*Supplied passage*
----------------

Treat Soil as if your life depended on it.... It Does

Protecting the Invisible

The International Union for Conservation of Nature has hundreds of scientists that have joined together to save a group of species from extinction, a group that might not seem like it needs saving: microbes.

While animals and plants represent only a fraction of the biological diversity on the planet, microbial species are under threat. Soil may contain half of all microbial species, for instance, but as forests are cut down and grasslands are converted to farm fields, much of that soil living system is destroyed and some of its diversity of microbes is lost.

Preserving microbes in various habitats could also enable them to provide us with their own services. Deserts and arid lands are topped with fragile microbial crusts that pull carbon dioxide out of the air, for example. The more microbes that can be saved, the more work they can do to slow climate change.

On farmland saving microbial diversity could benefit farmers. To spur the growth of their crops, farmers often apply nitrogen-rich fertilizers. But recent studies have shown that farmers can inoculate their fields with soil bacteria that draw nitrogen from the air and provide it to the crops, saving farmers billions of dollars.

Climate change is specifically impacting fungi which constitute their own kingdom, distinct from animals and plants. Over 50 fungi species are at risk of extinction due to changes in fire patterns in the US, which have drastically changed forests.

While fungi mainly live hidden underground disruption to their environment impacts the life above-ground that depends on them. They underpin all ecosystems; most plants partner with fungi to take in nutrients, and therefore cannot exist without them, and they make decomposition possible. As we lose fungi, their ecosystem services are depleted as are the resilience they provide, from drought and pathogen resistance to storing carbon in the soil to bioremediation efforts to clean contaminated sites.

Microbes are ancient life forms that have both adapted and persisted to provide essential services.

----------------

*The data*
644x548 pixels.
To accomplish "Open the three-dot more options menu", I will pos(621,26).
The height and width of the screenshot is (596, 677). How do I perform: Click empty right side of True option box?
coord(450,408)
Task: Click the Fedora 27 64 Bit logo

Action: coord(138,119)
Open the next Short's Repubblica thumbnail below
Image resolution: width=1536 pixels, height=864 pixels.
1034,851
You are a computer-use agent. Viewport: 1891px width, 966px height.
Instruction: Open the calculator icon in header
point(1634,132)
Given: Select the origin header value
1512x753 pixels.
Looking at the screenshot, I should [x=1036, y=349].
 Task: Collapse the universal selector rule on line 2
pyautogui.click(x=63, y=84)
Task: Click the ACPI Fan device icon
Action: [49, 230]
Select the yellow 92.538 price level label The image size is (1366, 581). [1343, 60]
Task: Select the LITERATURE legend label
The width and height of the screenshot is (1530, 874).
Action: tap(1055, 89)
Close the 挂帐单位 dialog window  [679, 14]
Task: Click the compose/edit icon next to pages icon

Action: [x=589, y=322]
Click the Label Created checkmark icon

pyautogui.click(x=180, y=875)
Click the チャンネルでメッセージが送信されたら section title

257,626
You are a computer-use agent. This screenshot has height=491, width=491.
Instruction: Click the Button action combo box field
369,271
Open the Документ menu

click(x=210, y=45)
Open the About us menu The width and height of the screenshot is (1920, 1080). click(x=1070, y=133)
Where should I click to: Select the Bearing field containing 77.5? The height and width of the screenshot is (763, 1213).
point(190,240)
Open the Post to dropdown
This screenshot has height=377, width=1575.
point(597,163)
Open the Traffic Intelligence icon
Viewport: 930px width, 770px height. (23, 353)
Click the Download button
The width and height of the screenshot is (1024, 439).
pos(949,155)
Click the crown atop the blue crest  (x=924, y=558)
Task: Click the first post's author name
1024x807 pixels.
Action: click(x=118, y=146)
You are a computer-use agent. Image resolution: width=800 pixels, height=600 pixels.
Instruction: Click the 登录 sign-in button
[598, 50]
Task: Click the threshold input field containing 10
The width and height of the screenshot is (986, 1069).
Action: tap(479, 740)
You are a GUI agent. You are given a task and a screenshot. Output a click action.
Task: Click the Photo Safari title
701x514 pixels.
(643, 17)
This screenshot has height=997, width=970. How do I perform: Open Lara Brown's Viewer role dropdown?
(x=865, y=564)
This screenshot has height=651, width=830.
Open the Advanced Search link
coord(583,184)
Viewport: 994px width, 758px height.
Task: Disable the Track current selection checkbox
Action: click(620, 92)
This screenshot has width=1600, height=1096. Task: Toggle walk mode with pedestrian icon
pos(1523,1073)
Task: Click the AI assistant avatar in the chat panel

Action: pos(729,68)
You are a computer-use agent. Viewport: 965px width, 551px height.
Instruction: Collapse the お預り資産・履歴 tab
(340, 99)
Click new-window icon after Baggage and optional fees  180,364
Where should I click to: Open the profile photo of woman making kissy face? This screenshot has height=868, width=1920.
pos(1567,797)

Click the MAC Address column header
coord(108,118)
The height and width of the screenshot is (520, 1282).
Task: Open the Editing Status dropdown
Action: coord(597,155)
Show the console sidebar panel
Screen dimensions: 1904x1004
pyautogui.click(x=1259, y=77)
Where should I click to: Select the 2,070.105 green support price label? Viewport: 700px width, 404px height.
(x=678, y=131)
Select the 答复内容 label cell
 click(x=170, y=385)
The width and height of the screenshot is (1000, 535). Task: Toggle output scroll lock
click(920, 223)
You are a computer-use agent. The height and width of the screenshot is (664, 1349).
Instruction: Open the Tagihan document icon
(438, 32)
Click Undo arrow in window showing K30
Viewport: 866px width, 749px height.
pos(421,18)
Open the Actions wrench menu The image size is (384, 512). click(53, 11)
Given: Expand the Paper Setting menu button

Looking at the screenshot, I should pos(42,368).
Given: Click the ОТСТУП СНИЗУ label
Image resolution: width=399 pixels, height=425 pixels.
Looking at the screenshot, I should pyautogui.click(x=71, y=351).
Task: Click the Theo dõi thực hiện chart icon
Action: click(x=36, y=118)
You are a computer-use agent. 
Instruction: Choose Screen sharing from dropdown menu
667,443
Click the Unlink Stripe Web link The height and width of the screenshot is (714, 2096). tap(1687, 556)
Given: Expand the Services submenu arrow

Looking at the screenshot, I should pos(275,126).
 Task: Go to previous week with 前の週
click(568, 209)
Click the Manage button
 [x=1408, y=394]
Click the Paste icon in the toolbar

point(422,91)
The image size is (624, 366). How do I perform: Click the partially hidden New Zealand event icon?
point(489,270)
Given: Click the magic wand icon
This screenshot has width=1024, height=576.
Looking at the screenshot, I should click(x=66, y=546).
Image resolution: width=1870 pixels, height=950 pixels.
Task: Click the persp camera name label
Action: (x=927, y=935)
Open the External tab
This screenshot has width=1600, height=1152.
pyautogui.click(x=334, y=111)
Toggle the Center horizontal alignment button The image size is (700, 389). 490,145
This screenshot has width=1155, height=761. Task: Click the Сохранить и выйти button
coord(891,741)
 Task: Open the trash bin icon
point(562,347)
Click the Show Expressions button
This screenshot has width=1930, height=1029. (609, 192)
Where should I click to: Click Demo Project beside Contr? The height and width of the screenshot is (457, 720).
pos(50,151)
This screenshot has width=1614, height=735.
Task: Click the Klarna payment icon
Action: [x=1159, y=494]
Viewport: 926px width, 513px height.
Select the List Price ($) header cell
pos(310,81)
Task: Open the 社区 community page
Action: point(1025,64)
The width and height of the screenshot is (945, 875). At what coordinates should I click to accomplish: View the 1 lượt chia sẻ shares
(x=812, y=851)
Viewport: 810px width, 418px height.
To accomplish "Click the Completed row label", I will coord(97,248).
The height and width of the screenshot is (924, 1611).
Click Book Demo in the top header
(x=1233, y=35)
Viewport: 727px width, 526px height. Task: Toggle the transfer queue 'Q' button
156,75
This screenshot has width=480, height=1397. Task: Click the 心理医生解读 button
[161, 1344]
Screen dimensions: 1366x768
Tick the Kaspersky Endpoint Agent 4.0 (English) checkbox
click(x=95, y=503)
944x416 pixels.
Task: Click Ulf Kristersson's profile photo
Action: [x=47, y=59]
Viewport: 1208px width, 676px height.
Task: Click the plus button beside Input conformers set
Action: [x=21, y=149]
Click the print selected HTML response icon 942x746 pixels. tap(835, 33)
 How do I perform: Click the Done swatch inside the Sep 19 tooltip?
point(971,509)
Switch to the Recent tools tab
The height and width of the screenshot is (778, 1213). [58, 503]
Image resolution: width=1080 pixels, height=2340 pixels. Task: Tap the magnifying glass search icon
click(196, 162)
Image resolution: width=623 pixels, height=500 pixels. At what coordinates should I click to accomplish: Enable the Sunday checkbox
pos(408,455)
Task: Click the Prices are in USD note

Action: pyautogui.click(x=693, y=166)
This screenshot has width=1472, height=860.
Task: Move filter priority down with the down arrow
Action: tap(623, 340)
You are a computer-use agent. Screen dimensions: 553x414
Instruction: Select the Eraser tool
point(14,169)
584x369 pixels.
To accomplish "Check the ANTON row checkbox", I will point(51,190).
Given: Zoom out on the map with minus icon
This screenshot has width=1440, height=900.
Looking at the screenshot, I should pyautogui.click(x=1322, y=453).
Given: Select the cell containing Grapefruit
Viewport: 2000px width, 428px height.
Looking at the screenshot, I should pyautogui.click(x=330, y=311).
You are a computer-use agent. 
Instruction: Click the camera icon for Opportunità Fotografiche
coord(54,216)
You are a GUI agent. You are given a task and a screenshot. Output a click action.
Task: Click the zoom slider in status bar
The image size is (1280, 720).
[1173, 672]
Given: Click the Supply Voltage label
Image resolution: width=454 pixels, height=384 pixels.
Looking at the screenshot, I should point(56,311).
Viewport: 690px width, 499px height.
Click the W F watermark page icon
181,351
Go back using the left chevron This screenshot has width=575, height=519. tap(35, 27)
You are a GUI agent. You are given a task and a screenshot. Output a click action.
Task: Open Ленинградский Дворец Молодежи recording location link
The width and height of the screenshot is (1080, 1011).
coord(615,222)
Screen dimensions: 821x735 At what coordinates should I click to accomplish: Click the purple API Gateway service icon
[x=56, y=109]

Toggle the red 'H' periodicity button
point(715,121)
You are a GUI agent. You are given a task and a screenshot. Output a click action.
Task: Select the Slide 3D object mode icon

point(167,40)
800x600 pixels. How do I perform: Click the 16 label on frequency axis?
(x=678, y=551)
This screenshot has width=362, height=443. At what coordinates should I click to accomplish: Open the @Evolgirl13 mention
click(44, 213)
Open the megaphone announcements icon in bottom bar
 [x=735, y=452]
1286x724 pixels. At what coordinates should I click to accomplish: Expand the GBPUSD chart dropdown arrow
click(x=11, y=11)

----------------

*Tasks and exercises*
[1] Render this sentence from the passage on soil microbes into Spanish: "Microbes are ancient life forms that have both adapted and persisted to provide essential services."
[2] Write out the part of the passage on soil microbes between "Preserving microbes in" and "billions of dollars.", inclusive.
Nothing in the listing is needed for this work.

*Set of answers*
[1] Los microbios son formas de vida antiguas que se han adaptado y han persistido para prestar servicios esenciales.

[2]
Preserving microbes in various habitats could also enable them to provide us with their own services. Deserts and arid lands are topped with fragile microbial crusts that pull carbon dioxide out of the air, for example. The more microbes that can be saved, the more work they can do to slow climate change.

On farmland saving microbial diversity could benefit farmers. To spur the growth of their crops, farmers often apply nitrogen-rich fertilizers. But recent studies have shown that farmers can inoculate their fields with soil bacteria that draw nitrogen from the air and provide it to the crops, saving farmers billions of dollars.